# [INSTRUCTIONS FOR THE TASK]
Copy the listing that follows exactly. Its pictures do not belong in the copy.

# [GIVEN RECORDS]
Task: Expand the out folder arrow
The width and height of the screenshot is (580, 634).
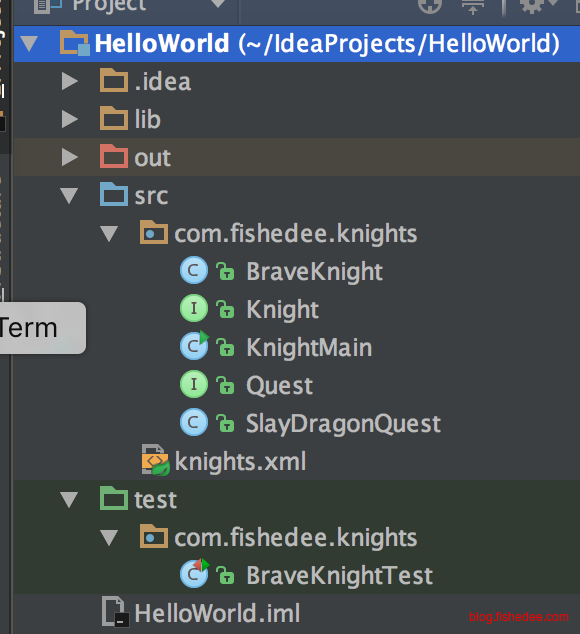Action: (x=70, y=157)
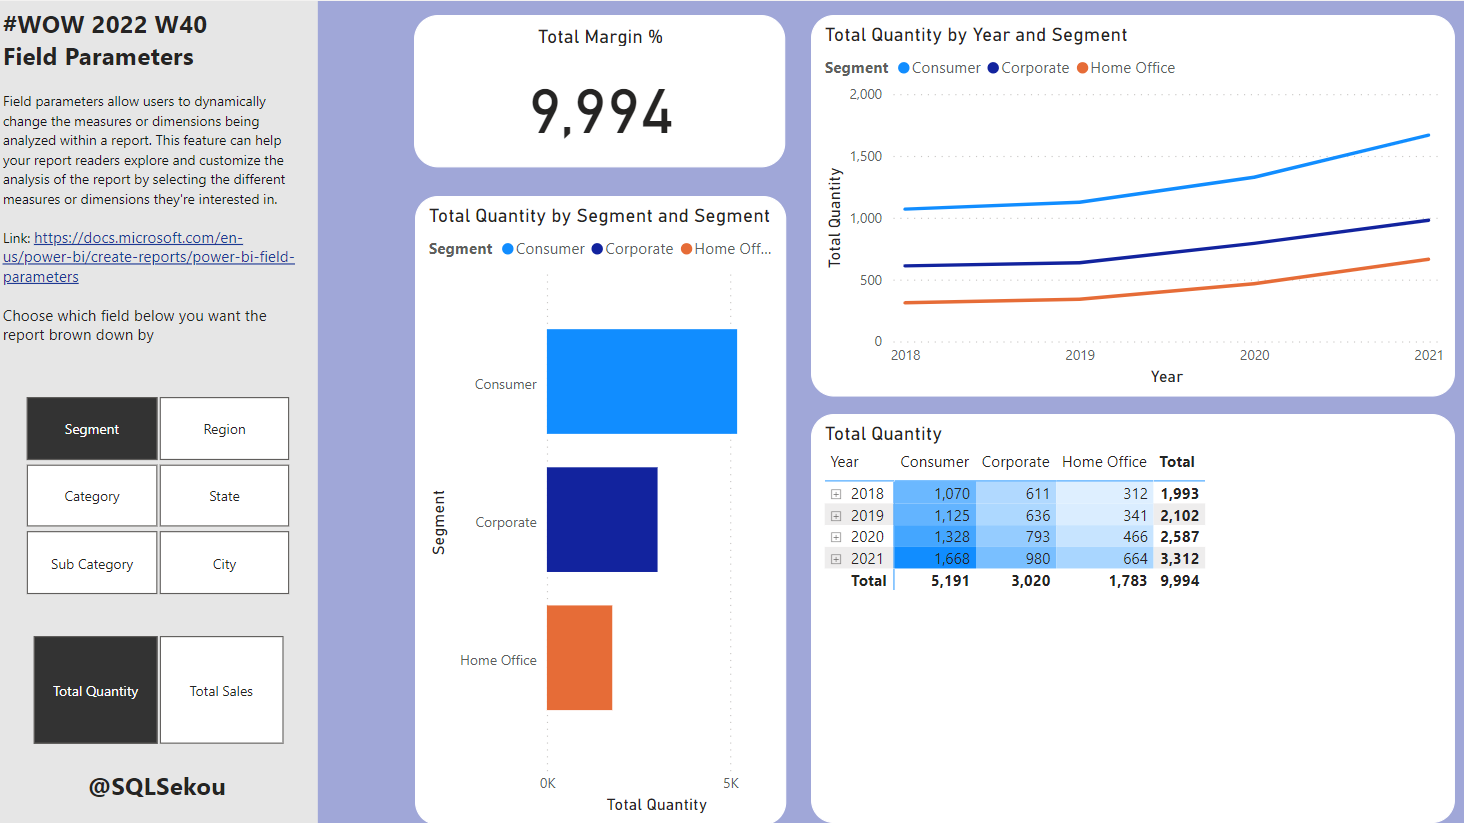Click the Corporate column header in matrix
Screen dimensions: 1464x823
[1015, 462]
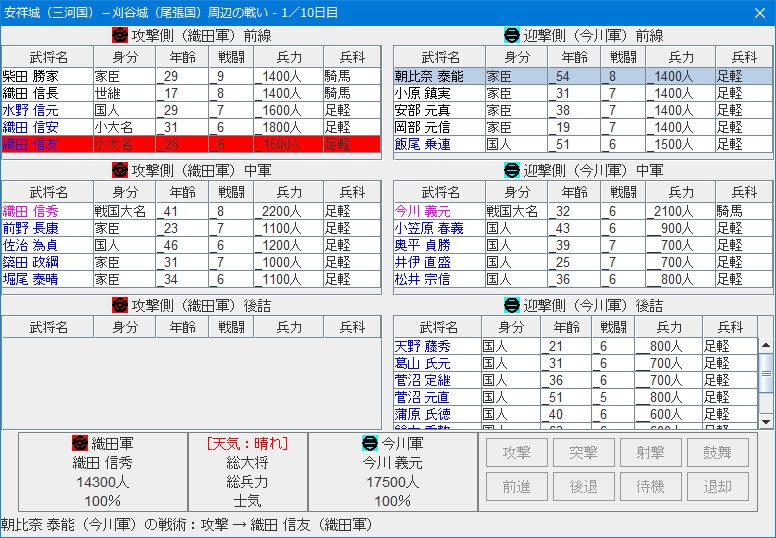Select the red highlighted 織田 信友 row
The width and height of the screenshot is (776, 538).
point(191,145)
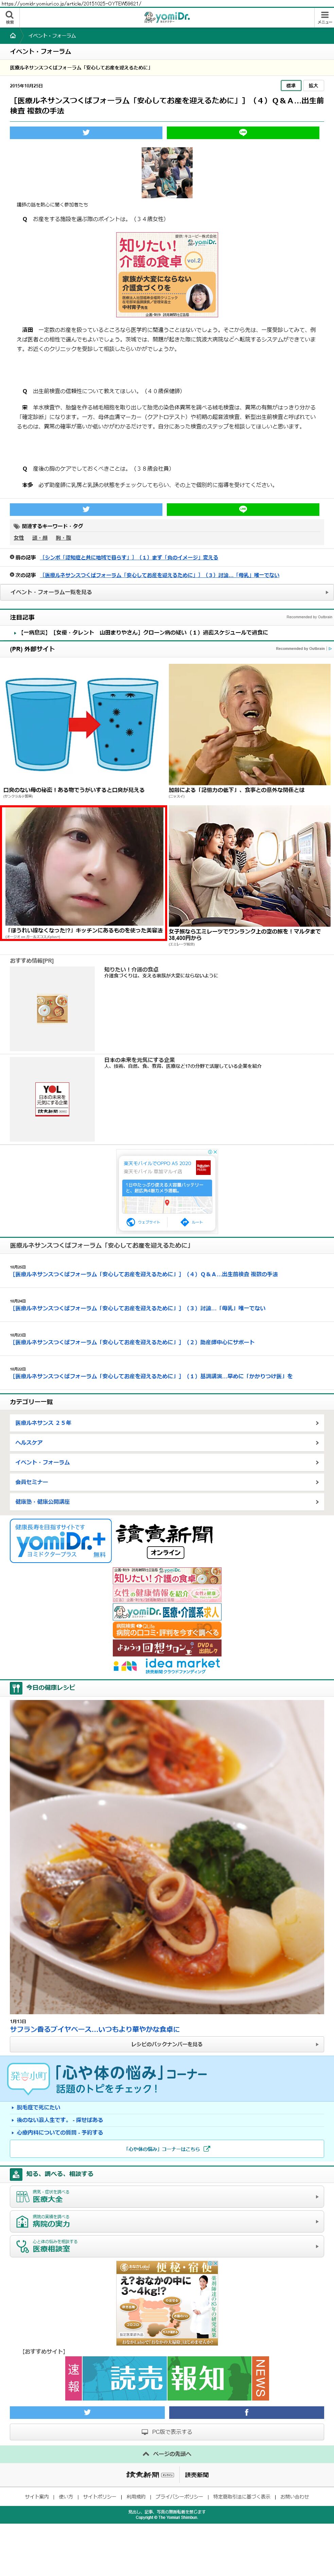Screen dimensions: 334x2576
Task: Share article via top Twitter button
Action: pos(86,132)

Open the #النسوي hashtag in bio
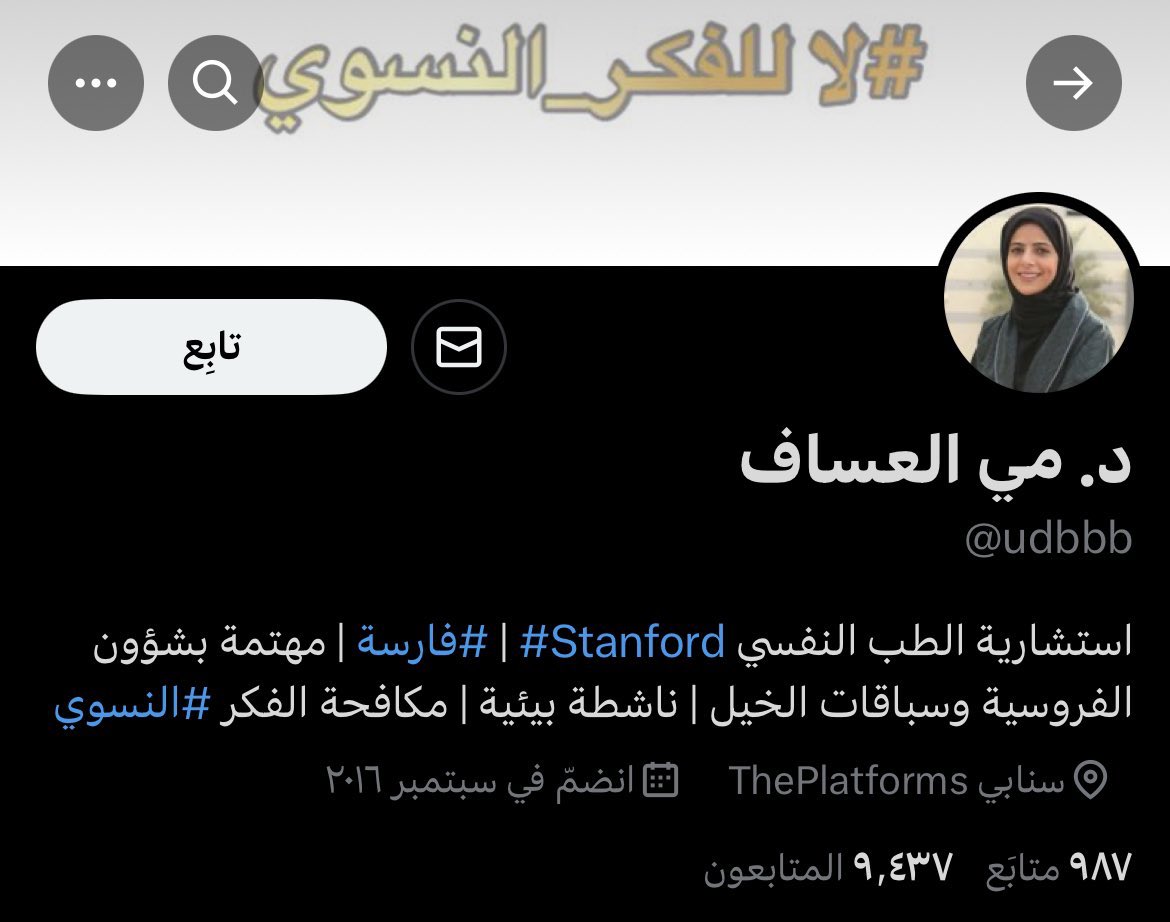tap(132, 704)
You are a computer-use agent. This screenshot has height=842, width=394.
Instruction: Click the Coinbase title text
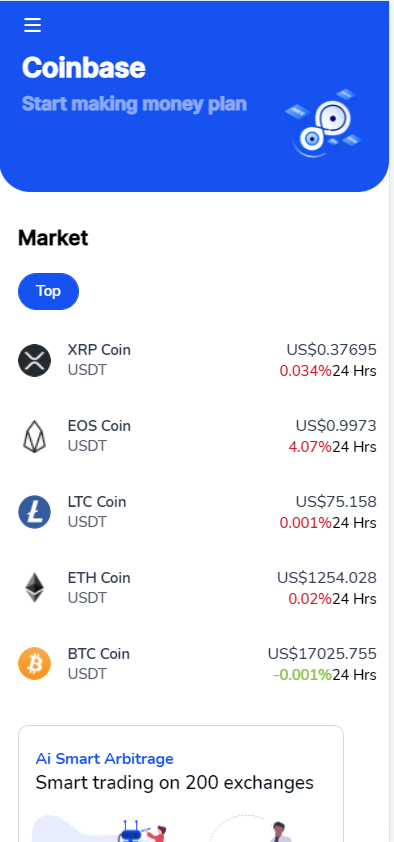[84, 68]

# [SOLVED EXERCISE]
Task: Expand the out folder arrow
The width and height of the screenshot is (580, 634).
Action: (x=70, y=157)
Click the Corporate column header in matrix
Screen dimensions: 1464x823
[1015, 462]
Select the red highlighted 織田 信友 row
The width and height of the screenshot is (776, 538).
point(191,145)
Screen dimensions: 334x2576
Task: Share article via top Twitter button
Action: pos(86,132)

Open the #النسوي hashtag in bio
tap(132, 704)
You are a computer-use agent. This screenshot has height=842, width=394.
Instruction: Click the Coinbase title text
[84, 68]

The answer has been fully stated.